No need to insure e-money yet – PDIC

Published October 21, 2019, 12:00 AM

by manilabulletin_admin

By Lee C. Chipongian

Philippine Deposit Insurance Corp. (PDIC) President Roberto B. Tan said there seems to be no need – at least for now – to craft new regulations that would cover the insurance of quasi-deposits such as electronic money (e-money).

Tan said they have no timetable when they will recommend the handling or how to deal with quasi-deposits but at this point, there is no urgent requirement to consider quasi-deposits as regular bank account deposits which are insured by the PDIC. Under the PDIC Charter, bank deposits are insured up to a maximum ₱500,000 per depositor per bank.

Besides, additional insurance coverage could mean increasing PDIC’s Deposit Insurance Fund (DIF).

“(This is) part of the things we’re looking at but there’s nothing definite on it,” Tan said in an interview. “We need to really find out whether there’s a need for it (insurance coverage for e-money) or not.”

E-money refers to money that exists in banking computer systems that may be used to facilitate electronic transactions. In the Philippines, it can refer to “e-load”, a fast growing segment where money is electronically stored in cash cards, stored value cards or e-wallets via mobile phones and other devices to settle payments. These are considered quasi deposits and not covered under PDIC.
Last August, Tan disclosed for the first time a PDIC study to include e-money as part of its insurance coverage.

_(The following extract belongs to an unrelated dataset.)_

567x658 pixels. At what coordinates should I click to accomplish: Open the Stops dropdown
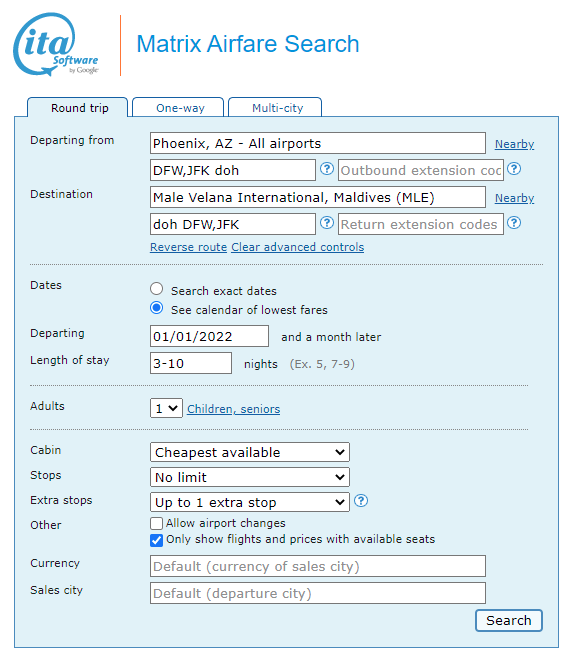[x=250, y=477]
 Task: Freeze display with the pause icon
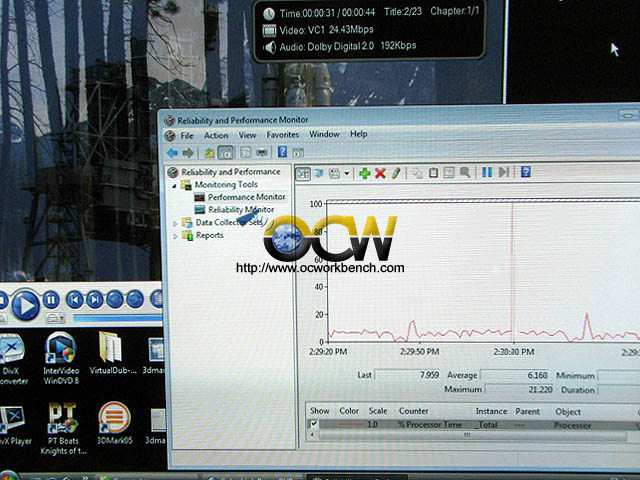pyautogui.click(x=487, y=173)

According to the Bangko Sentral ng Pilipinas (BSP), e-money is more of a transactional account. By definition, an “e-money account is not construed as a deposit, it may not earn interest, and is not covered by deposit insurance.”

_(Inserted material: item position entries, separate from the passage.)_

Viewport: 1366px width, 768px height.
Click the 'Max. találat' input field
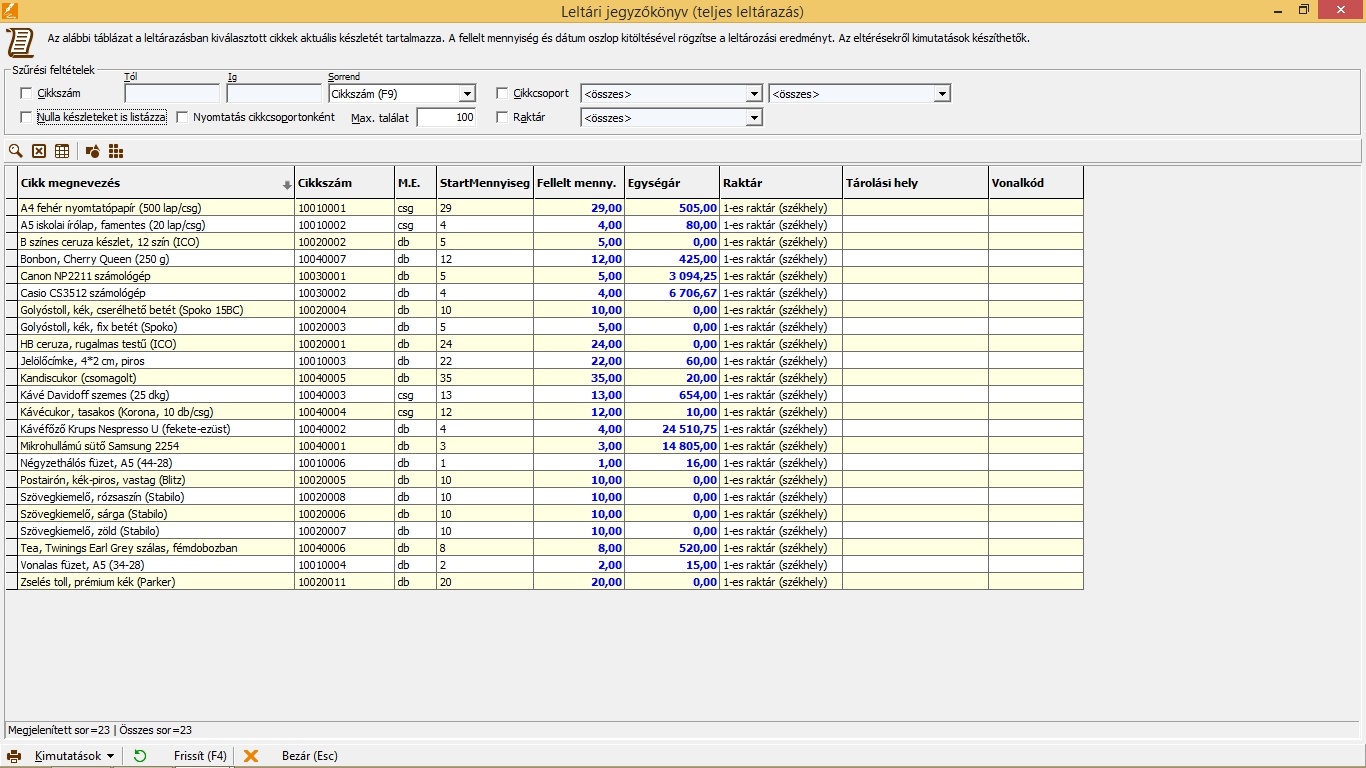[x=446, y=118]
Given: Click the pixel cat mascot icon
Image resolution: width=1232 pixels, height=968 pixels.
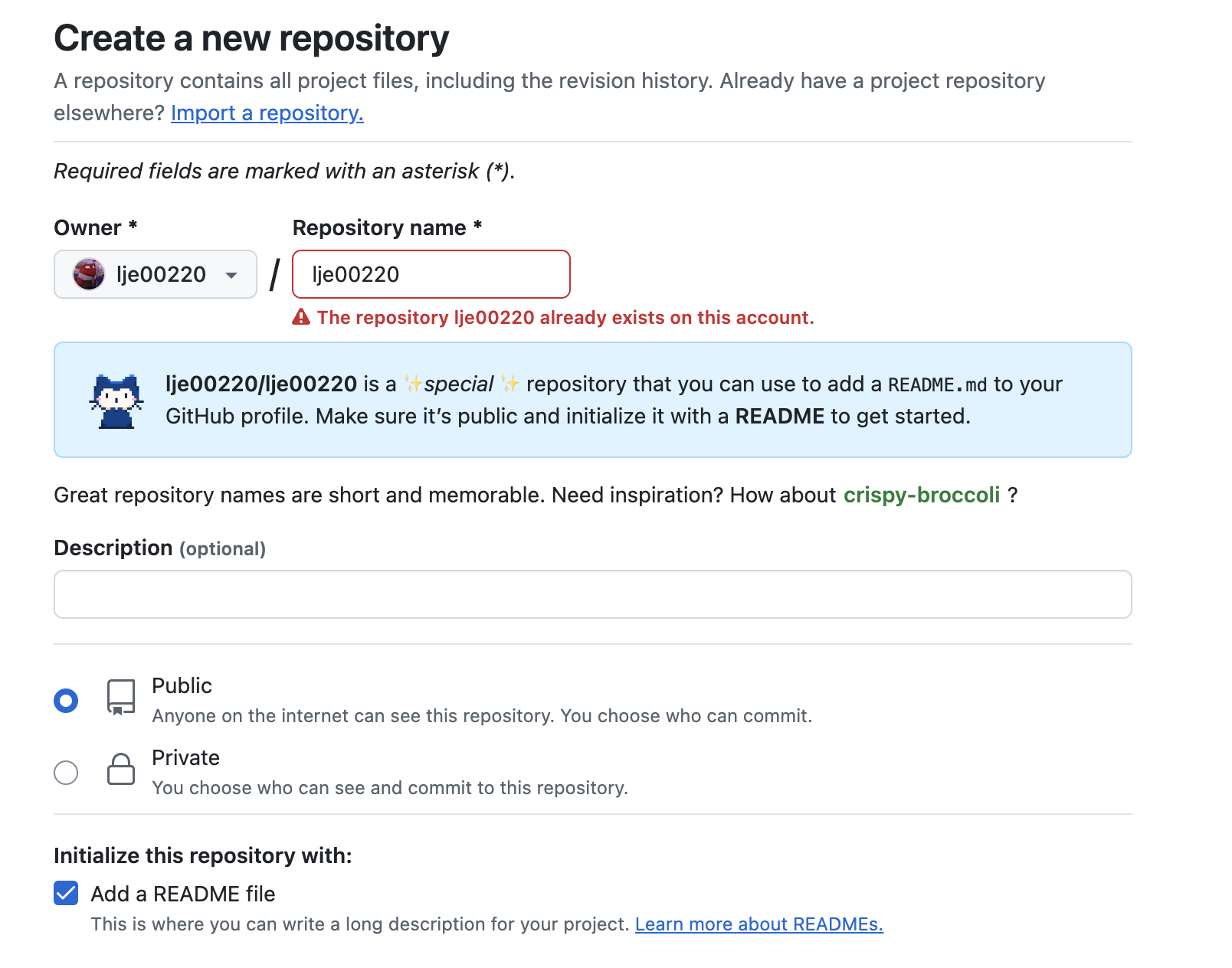Looking at the screenshot, I should [x=116, y=401].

There are five million active e-money or e-wallets accounts in the Philippines in 2018, based on BSP data. This is a growth of 132.7 percent year-on-year or from 2.2 million in 2017. Pre-paid cards linked to e-money increased 12.5 percent to 28 million accounts in the same period.

The total e-money inflow transactions amounted to ₱546.4 billion last year, up 13.4 percent year-on-year. E-money outflow transactions also went up by 13 percent to ₱543.7 billion.

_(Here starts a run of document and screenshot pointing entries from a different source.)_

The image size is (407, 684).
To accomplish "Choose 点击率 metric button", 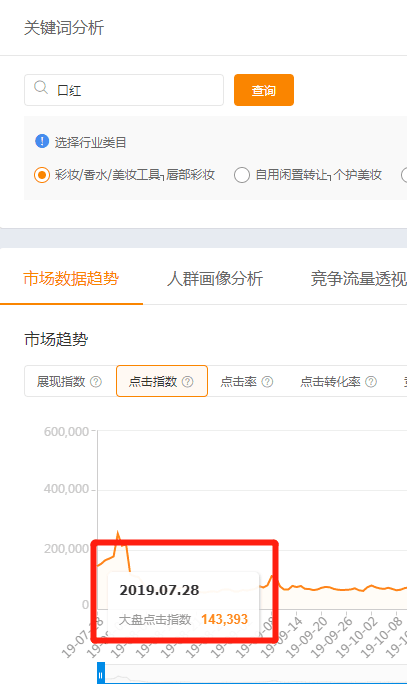I will click(247, 381).
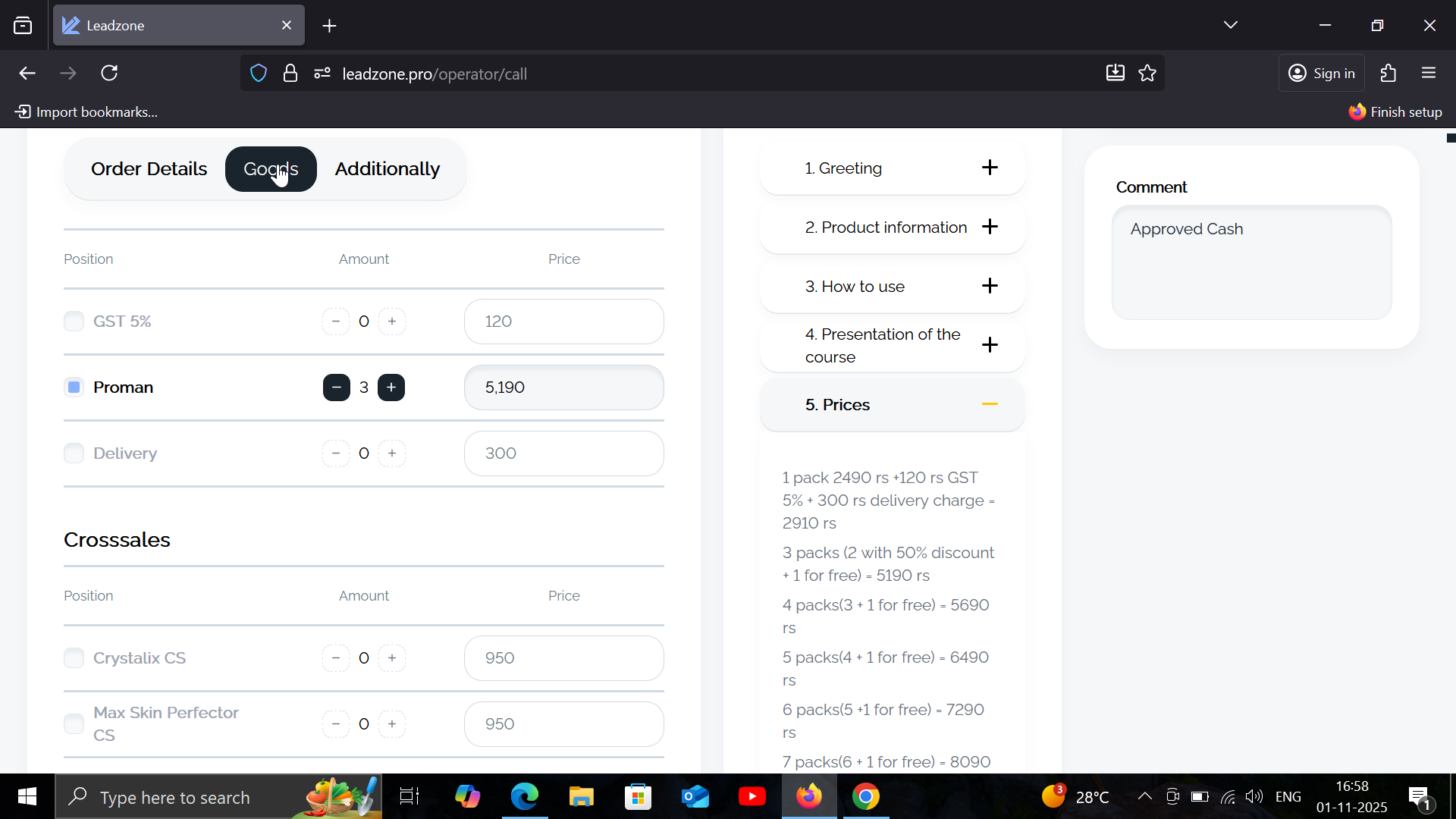Expand the 1. Greeting section
The height and width of the screenshot is (819, 1456).
[990, 168]
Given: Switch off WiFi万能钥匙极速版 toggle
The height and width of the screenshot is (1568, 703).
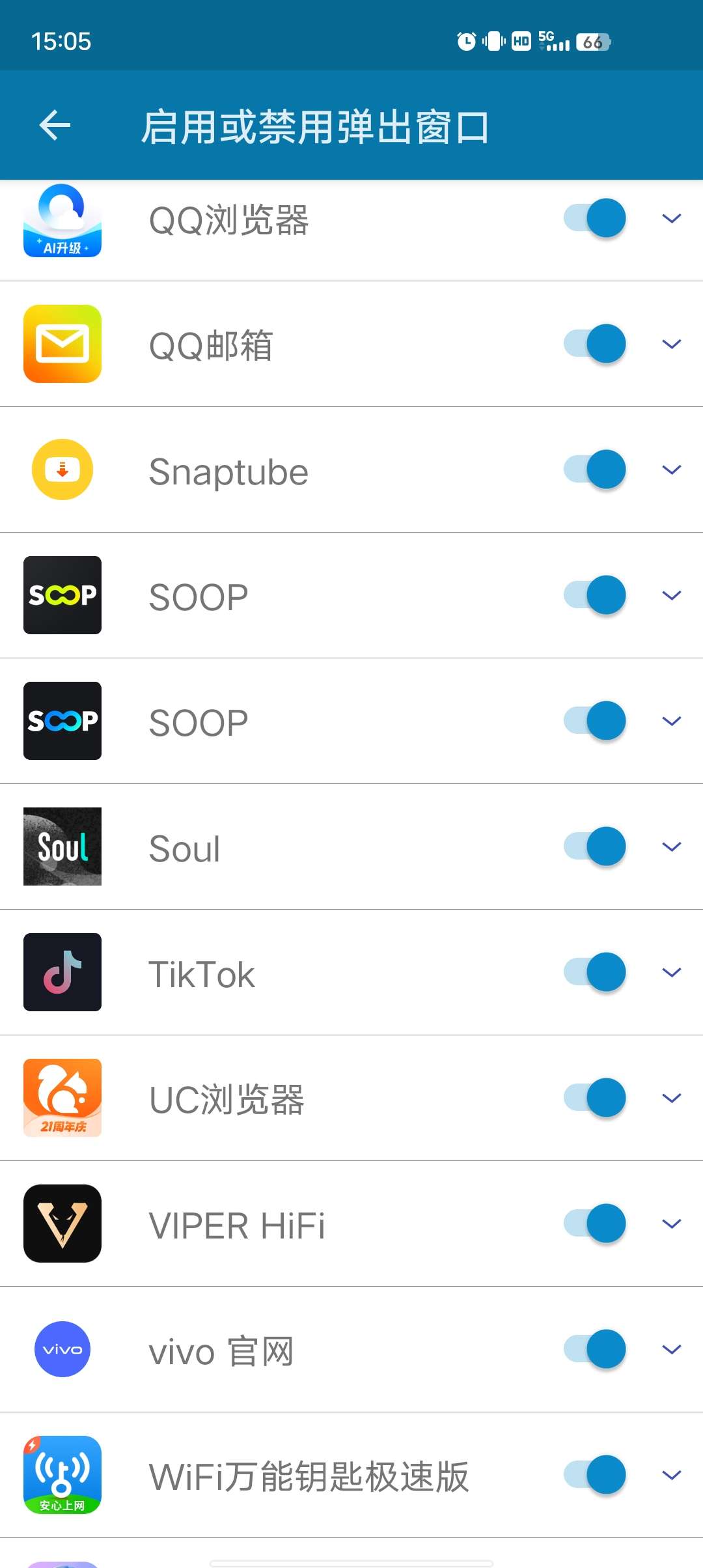Looking at the screenshot, I should pos(595,1475).
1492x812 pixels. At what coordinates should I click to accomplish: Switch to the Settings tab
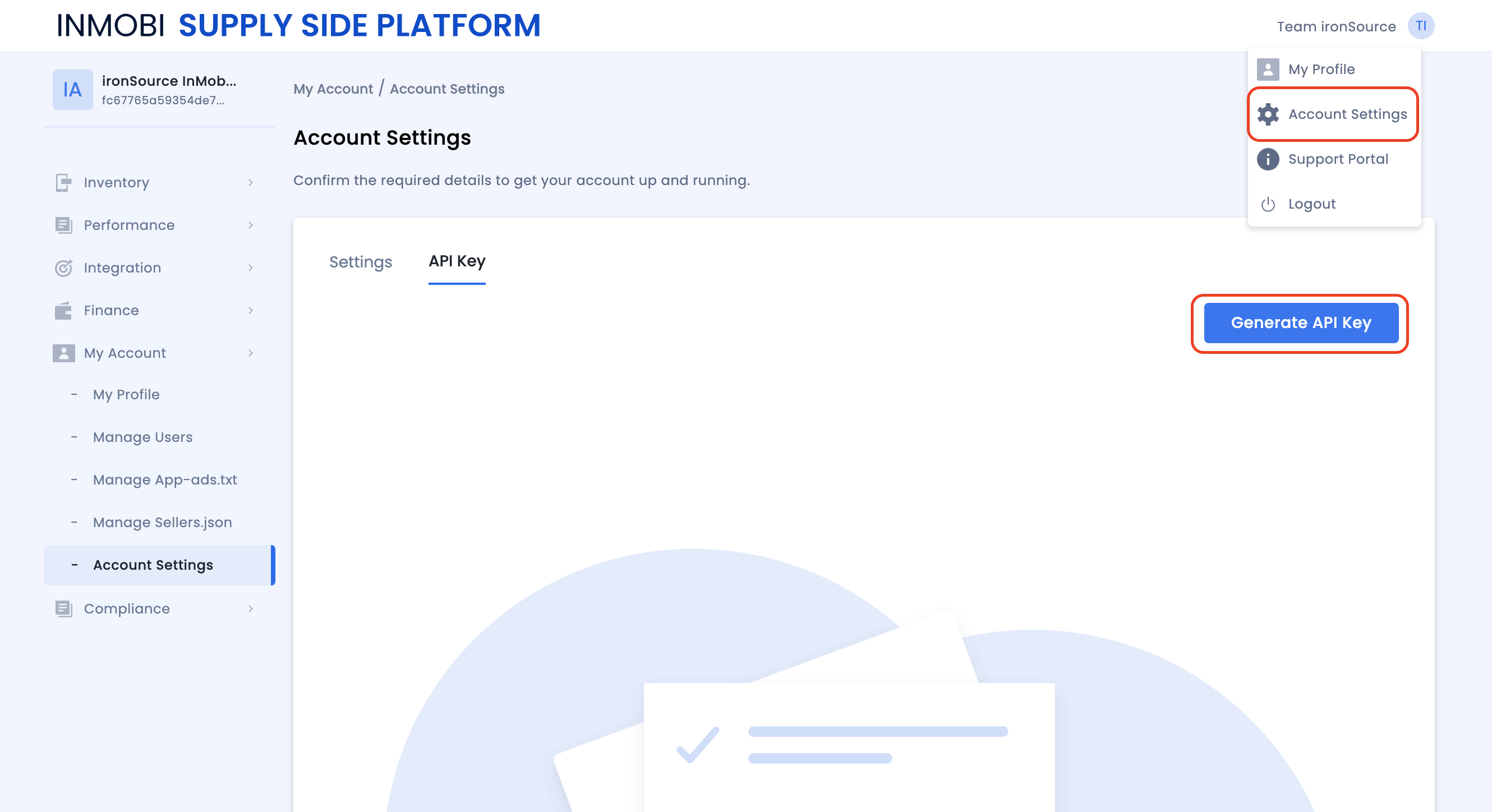coord(360,262)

The BSP has been encouraging a cash-less or “cash-lite” payments system in the last five years or so.

They have targeted to increase cash-less transactions from a mere one percent in 2017 to 20 percent of all payments transactions by next year.

In another five years, BSP Governor Benjamin E. Diokno expects “e-payments” to account for almost 50 percent of all payments transactions in the Philippines.
In the meantime, PDIC is working with the Asian Development Bank to complete the study on how to treat quasi-deposits and if these should be insured similar to regular deposits.

E-money issuers or EMIs are currently regulated by the BSP. Presently, there are 30 banks as EMIs, two non-bank EMIs and 12 pure EMIs such as Globe/G-Xchange for its G-Cash, PayMaya, AliPay, and Grab’s GPay.